Leader of the Freedom Front Plus
- In office 26 June 2001 – 12 November 2016
- Preceded by: Constand Viljoen
- Succeeded by: Pieter Groenewald

South African Member of Parliament
- In office 1988 – 1 December 2017

Personal details
- Born: 26 July 1951 (age 74) Randfontein, Transvaal, South Africa
- Party: Freedom Front Plus
- Other political affiliations: Conservative Party of South Africa
- Spouse: Triena Mulder
- Relations: Connie Mulder (father), Corné Mulder (brother)
- Children: 5

= Pieter Mulder =

South African politician

Pieter Willem Adriaan Mulder (born 26 July 1951) is a South African politician and the former leader of the Freedom Front Plus. He served as the Deputy Minister of Agriculture, Forestry and Fisheries in the Cabinet of President Jacob Zuma from 2009–14.

==Biography==

===Early life and politics===

Mulder was born in Randfontein and grew up in Randfontein and Cape Town. He completed his secondary education at Riebeeck High School in Randfontein, where he was head boy and Victor Ludorum in athletics. The son of former Cabinet minister Connie Mulder, Pieter first worked as a lecturer at the Potchefstroom University for Christian Higher Education, before being promoted to head of the university's communications department.

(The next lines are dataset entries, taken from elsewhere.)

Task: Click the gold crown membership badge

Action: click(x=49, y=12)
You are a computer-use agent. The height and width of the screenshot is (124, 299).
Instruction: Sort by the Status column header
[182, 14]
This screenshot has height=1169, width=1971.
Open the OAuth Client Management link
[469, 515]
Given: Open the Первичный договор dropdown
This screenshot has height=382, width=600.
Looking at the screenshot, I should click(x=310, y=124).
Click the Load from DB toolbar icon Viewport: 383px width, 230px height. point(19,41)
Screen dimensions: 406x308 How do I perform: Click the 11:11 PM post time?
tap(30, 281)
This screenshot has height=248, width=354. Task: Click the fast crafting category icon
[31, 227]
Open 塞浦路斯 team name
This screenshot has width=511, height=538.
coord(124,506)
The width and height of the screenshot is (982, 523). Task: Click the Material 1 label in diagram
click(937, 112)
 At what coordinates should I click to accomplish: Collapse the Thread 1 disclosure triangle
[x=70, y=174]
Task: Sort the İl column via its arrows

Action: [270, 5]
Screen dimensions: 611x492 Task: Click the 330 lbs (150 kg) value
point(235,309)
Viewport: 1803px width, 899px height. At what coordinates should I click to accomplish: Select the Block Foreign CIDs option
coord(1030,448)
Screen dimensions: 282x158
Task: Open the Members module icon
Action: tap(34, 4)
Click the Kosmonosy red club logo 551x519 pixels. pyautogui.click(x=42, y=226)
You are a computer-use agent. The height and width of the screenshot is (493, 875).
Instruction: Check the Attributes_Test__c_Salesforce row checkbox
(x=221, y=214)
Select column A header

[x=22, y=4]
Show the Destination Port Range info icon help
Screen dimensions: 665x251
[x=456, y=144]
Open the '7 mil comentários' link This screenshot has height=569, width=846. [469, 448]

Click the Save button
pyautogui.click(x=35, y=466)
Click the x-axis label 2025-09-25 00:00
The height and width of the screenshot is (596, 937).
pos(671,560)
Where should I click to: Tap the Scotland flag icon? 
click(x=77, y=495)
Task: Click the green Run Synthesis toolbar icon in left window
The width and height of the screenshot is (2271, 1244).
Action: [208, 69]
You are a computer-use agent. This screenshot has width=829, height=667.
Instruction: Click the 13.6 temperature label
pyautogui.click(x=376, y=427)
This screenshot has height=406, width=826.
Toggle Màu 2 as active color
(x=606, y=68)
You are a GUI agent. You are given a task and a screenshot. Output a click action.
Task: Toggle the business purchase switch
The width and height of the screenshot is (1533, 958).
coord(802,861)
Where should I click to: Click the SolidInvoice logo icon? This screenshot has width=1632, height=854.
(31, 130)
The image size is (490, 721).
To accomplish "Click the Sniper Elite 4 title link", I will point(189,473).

He represented the town of Potchefstroom in Parliament for nearly thirty years from 1988–2017, initially elected as an MP for the Conservative Party (KP). He was elected for Schweizer-Reneke in the House of Assembly of South Africa in 1989.

===Freedom Front===
Prior to South Africa's first non-racial election in 1994, Mulder co-founded the Freedom Front with General Constand Viljoen, a former head of the South African Defence Force. At the election in 1994, the Freedom Front won nine seats in the National Assembly. This number was reduced to three at the 1999 general election. Viljoen, who acted as the leader since the party's founding, retired from politics in 2001 and Mulder succeeded him.

===Deputy Minister and Leader of the Freedom Front Plus===
In 2004, under Mulder's leadership, the Freedom Front was renamed Freedom Front Plus after absorbing the smaller Conservative Party, the Afrikaner Eenheidsbeweging (Afrikaner Unity Movement), which lost its only seat in the National Assembly due to floor-crossing, and the Federal Alliance of Dr. Louis Luyt. At the 2004 general election, the new "Freedom Front Plus" managed to gain four seats in the National Assembly.

On 10 May 2009, President Jacob Zuma announced his appointment of Mulder as the Deputy Minister of Agriculture, Forestry and Fisheries. Mulder served until May 2014, when he was replaced by former Police Commissioner Bheki Cele.

Mulder stepped down as leader of the Freedom Front Plus in late-2016, and was replaced by fellow MP Pieter Groenewald. He remained a member of parliament until December 2017.